### What you are asked to do
Exclude the images and transcribe the entries below precisely.

(Input data)

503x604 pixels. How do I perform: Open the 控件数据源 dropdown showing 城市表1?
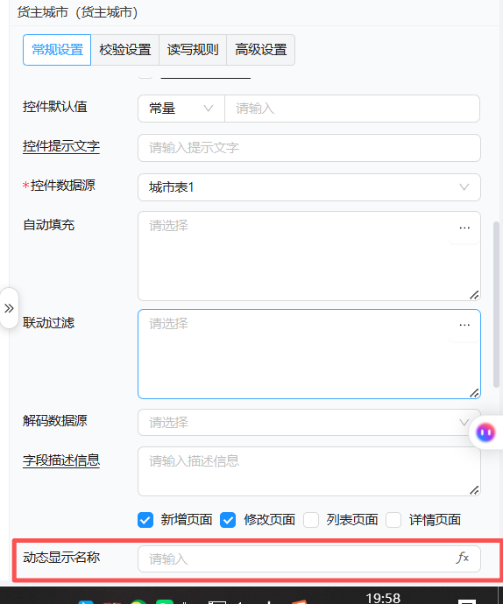[x=309, y=187]
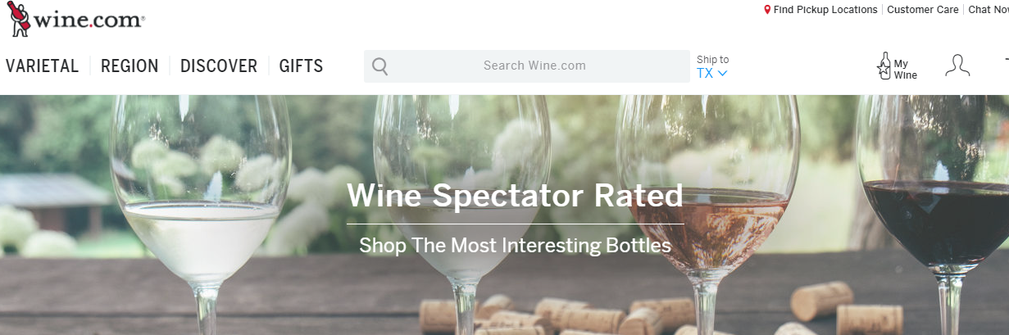Click the Wine Spectator Rated banner heading
The width and height of the screenshot is (1009, 335).
click(515, 196)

(End Input data)

### Answer space
503x604 pixels. How do I perform: Open the 控件数据源 dropdown showing 城市表1?
[x=309, y=187]
Click the Wine Spectator Rated banner heading
The width and height of the screenshot is (1009, 335).
click(515, 196)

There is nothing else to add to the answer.